Company news, Wall Street recommendations, interest rate
changes: All have been known to result
in sudden, dramatic increases in the trading volume of particular stocks,
compromising the market's ability to process price updates and trading
information - and causing puzzlement and consternation among investors.
For example, assume that
Ace Trucking announces better than expected earnings after close of
business. This commonly results in
a large number of orders accumulating before the market opens the next
day. Unexpectedly high trading volume
can cause the execution price to differ significantly from the quote.
Or say that several analysts
change their rating on Ace Trucking's outlook during trading hours. As in the previous example, such news can
cause investors to place many more orders than usual to buy (or sell) Ace. Heavy trading can make the market move
faster than its ability to process trades or quotes, so trades may be executed
at a price quite different from the current quote.
In another example,
trading in Ace Trucking is halted owing to the announcement of a planned
merger. When trading is resumed
(generally later that day), orders placed right after or during the halt may be
filled at prices different from the quote, or not at all.
Finally, assume the entire market is down more than 10%
within a short period; in that case,
trading in the entire market is automatically suspended. When the market reopens, prices may be
rather different from what they were before the shutdown.
In addition to the disagreement between the quote and the
price you may get on your trade, unusual market conditions can delay execution,
quote updating and trade confirmation.
Time and execution conditions make a difference
Last time we discussed order type: market, limit, stop and stop-limit orders. The time conditions you place on your trade
can be important as well. A day
order is valid only for the current trading day, and if not filled will
expire at the end of the regular market session. Unless you specify otherwise, any order is considered to be a day
If you don't want to be bothered placing your trade again
tomorrow or the day after, and if you take care to minimize potential surprises
(for example, by specifying a limit order) consider placing a good-till-cancelled
order (GTC may appear on your statement). It will be valid for an extended period of time or until filled.

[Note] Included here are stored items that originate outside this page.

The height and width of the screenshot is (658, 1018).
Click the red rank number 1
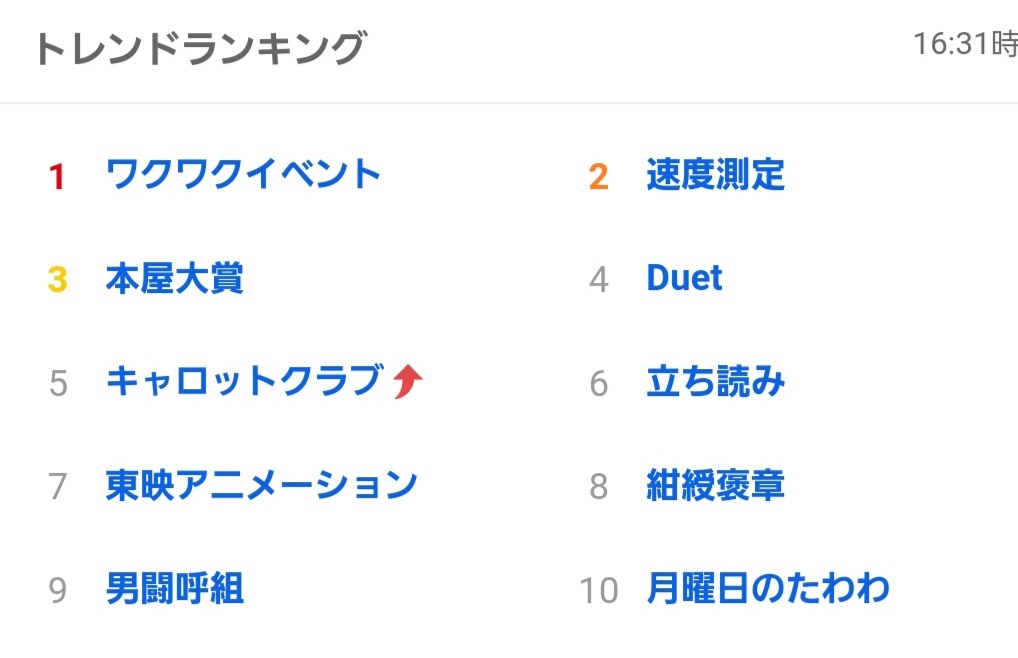pyautogui.click(x=57, y=177)
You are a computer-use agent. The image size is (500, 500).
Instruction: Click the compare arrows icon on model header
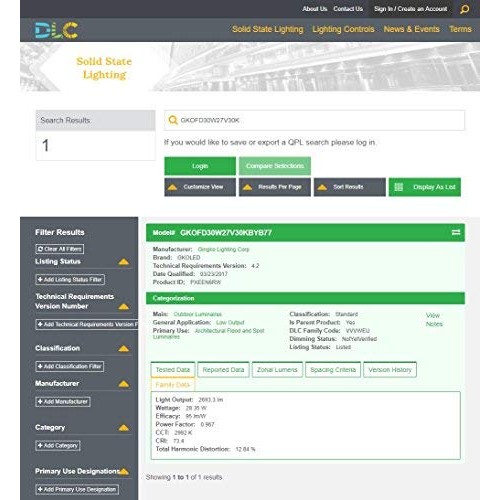click(x=456, y=232)
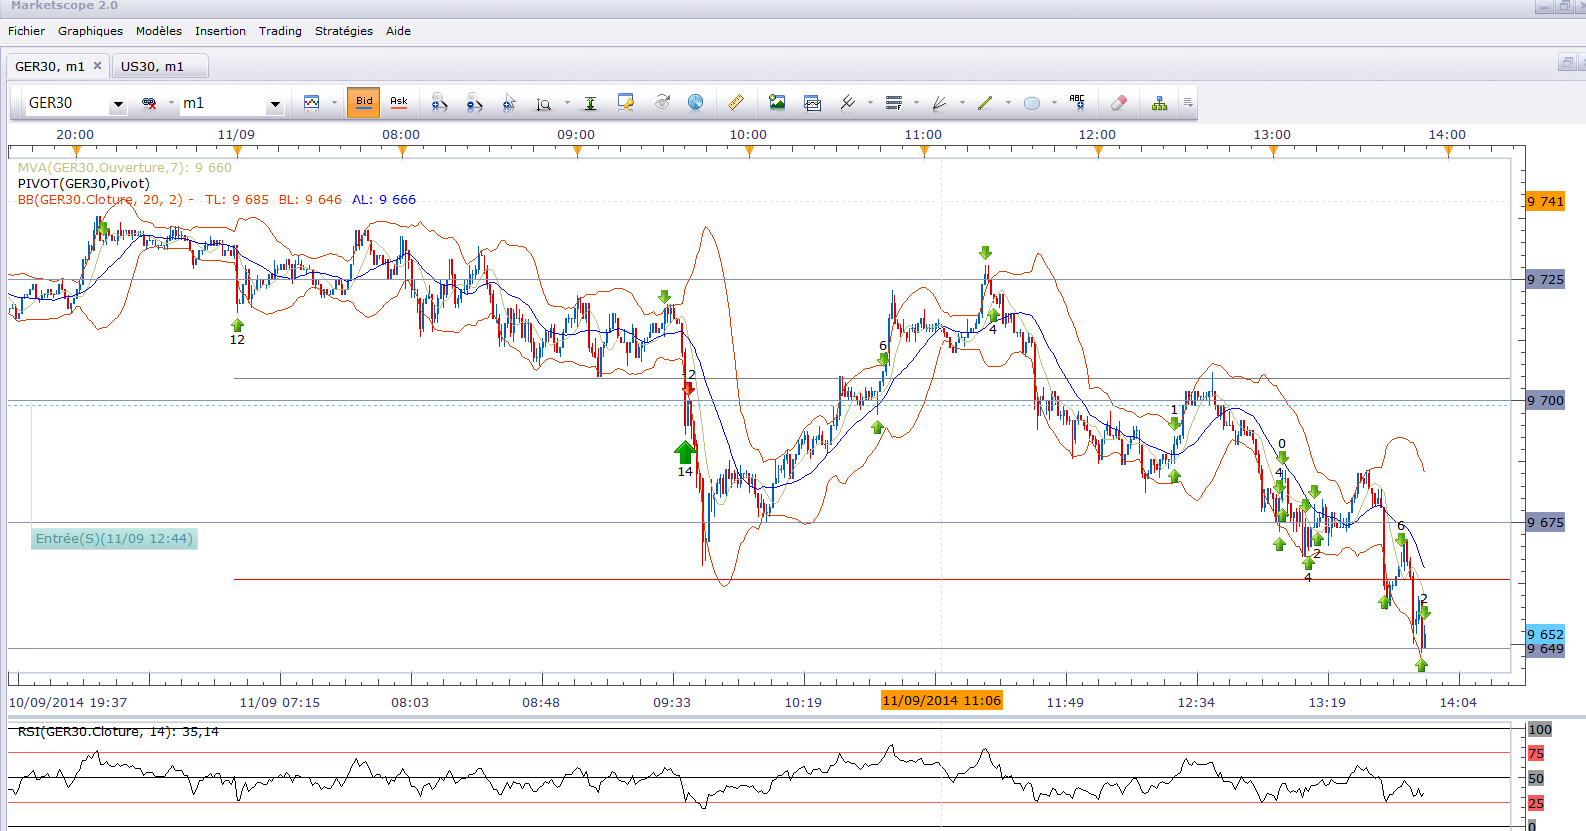Click the add image icon
Image resolution: width=1586 pixels, height=831 pixels.
coord(777,103)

Execution conditions seem self-explanatory, but really
aren't. Placing them may appear to give
you control over your trade, but in fact can delay processing and even prevent
your order from being filled. This is
not only irritating but can result in losses.
They're best used by highly experienced, highly active traders:
An all-or-none (AON) specification requires the whole
order to be executed and filled at the same time or not at all. This can result in a delay or in no
execution at all if there aren't enough shares available to buy, or enough
demand for shares when selling.
An immediate-or-cancel (IOC) order requires
the broker to immediately fill as much of the order as possible and cancel the
If a fill-or-kill (FOK) order is not filled in
full immediately at the specified price, it's canceled.
Partial fills occur from time to time. When there aren't enough shares available to
fill an order all at once at a particular price, the order may be spread over
several similar prices, or purchased in increments at the specified price. Say, for example, you place an order for
5,000 shares of Ace Trucking at $10, and only 3,000 are available at that
moment at that price. Your order may
fill partially for 3,000 shares at $10, and partially for 2000 shares at
$10.05; or the remaining 2000 shares may fill at $10 later in the day. If you placed the entire order at once, you
will (in almost every case) pay only one commission.
Note that specifics, such as for good-till-cancelled orders
(generally good from 30 to 60 days, but check with your broker) can differ from
one brokerage to another. If you have a
question about order type, time, or execution - or anything at all regarding
your trade - never hesitate for a minute to ask your broker about it.
Certain types of glitches may become less common as markets
become increasingly automated and investors more experienced; but they'll never
completely disappear. As with
everything worth doing, the more you know, the fewer surprises you'll have.